In the tenth chapter of John, the Jews are portrayed as wanting to stone Jesus because he claimed he was God. Jesus responds by referring to Psalm 82:6 which reads, “Ye are gods and all of you are sons of the Most High.” The Jesus said, 5If he called them gods, unto whom the word of God came, and the scripture cannot be broken.” Jesus is transforming the notion of God. It is not a supreme person, but a logos, a way of understanding that all can participate in. According to John, when Jesus knew he was going to die, he prayed for his disciples, 19And for their sakes I sanctify myself, that they also might be sanctified through the truth. 20Neither pray I for these alone, but for them also which shall believe on me through their word; 21That they all may be one; as thou, Father, art in me, and I in thee, that they also may be one in us. (John 17).

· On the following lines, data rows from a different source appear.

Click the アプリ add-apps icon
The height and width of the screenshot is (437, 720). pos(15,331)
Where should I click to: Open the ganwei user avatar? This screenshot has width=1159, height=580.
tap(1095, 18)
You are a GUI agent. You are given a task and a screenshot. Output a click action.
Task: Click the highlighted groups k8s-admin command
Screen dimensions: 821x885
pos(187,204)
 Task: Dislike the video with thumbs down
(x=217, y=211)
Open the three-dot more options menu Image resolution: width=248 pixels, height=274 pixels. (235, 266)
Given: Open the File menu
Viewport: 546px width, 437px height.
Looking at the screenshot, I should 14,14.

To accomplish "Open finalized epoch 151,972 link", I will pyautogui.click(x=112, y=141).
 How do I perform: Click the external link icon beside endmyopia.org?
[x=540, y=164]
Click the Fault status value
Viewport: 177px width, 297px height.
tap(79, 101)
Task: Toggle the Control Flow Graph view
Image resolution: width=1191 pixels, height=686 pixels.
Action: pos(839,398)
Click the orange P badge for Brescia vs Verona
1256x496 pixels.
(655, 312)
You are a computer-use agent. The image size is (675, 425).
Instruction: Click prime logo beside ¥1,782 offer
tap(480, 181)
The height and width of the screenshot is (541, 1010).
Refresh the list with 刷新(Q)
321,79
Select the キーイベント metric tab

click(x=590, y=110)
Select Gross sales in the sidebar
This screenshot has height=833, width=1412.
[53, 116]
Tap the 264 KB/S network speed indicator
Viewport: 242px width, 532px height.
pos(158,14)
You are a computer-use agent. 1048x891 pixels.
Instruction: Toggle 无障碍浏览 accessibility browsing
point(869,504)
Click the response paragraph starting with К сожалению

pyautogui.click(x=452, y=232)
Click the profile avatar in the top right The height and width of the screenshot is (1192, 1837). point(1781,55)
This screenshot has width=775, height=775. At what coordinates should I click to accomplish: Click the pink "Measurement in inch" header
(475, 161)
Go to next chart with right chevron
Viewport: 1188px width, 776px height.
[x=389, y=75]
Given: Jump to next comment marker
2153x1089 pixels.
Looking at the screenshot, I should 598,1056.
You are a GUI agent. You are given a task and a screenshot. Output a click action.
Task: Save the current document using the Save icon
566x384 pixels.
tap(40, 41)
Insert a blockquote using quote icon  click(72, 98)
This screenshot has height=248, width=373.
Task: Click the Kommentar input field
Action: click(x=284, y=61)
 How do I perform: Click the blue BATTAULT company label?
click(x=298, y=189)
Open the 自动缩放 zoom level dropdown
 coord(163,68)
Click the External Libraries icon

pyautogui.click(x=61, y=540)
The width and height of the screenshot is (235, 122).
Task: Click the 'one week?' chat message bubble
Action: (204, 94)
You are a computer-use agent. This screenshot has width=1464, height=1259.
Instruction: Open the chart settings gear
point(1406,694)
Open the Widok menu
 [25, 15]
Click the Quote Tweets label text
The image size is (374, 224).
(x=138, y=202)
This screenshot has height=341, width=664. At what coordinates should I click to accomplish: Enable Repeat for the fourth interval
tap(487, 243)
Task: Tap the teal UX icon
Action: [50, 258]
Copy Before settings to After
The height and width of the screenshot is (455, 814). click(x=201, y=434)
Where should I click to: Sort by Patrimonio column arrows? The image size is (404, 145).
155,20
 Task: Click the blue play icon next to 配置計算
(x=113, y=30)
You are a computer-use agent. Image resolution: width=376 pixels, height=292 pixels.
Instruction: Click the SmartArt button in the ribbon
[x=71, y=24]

The word or logos is an understanding that is ultimate and therefore God. Many in this modern age have difficulty imagining God as a father with a long white beard, someone who we beg for favors. This concept of God resembles the childish fantasy of Santa Claus. But if Logos is indeed one with God, we are freed from the tribal gods of old. God is not Zeus making love with virgin. God is not Thor throwing down lightning. God is not Kali riding on a tiger destroying evil with vengeance. God is not a super human or a perfect person to worship. God as logos becomes ultimate understanding, something both priests and scientists can seek. All are capable of seeking ultimate understanding.
Believing in logic, reason and research, may actually be believing in Logos. Whenever we live by our best understanding, we are the word become flesh.
The divinity of Jesus in the book of John is different that the divinity claimed by the other gospels. In Matthew and Luke it is very patriarchal & kingly. Jesus is the blood descendant of the Father God. In Mark he is adopted by the ultimate authority. In John Jesus is divine because he makes the Logos or concept of God real. He participates in ultimate understanding and invites others to do the same, to be one with him as he is one with the Father.
It is this universal sense of divinity that the Unitarian Ralph Waldo Emerson echoed when he wrote.
Jesus Christ belonged to the true race of prophets. He saw with open eye the mystery of the soul. Drawn by its severe harmony, ravished with its beauty, he lived in it, and had his being there. Alone in all history, he estimated the greatness of man. One man was true to what is in you and me. He saw that God incarnates himself in man, and evermore goes forth anew to take possession of his world. He said, in this jubilee of sublime emotion, `I am divine. Through me, God acts; through me, speaks. Would you see God, see me; or, see thee, when thou also thinkest as I now think.' (Divinity School address, 1838)
In Emerson’s mind Jesus was unique not because he was God, but that Jesus was the first human to realize it. Divinity, holiness, and ultimate understanding is available to all who seek it.
The word became flesh and dwelt among us. Logic came down. Reason resounded. When John has Jesus saying “I am the way, the truth, and the life: no man cometh unto the Father, but by me.” (John 14:6), Jesus is not saying worship only me. Rather he is saying be like me. Be one with the logic of the universe. Make it real
And what is more real than a baby born into poverty. It happens every night and every morning and afternoon all over this world. As we remember the baby in the manger, let us also remember the strangers who share this planet. Let us look for the divine in each of them. Let us live the divine that is in each of us.
In the name of Jesus, the Human, Amen.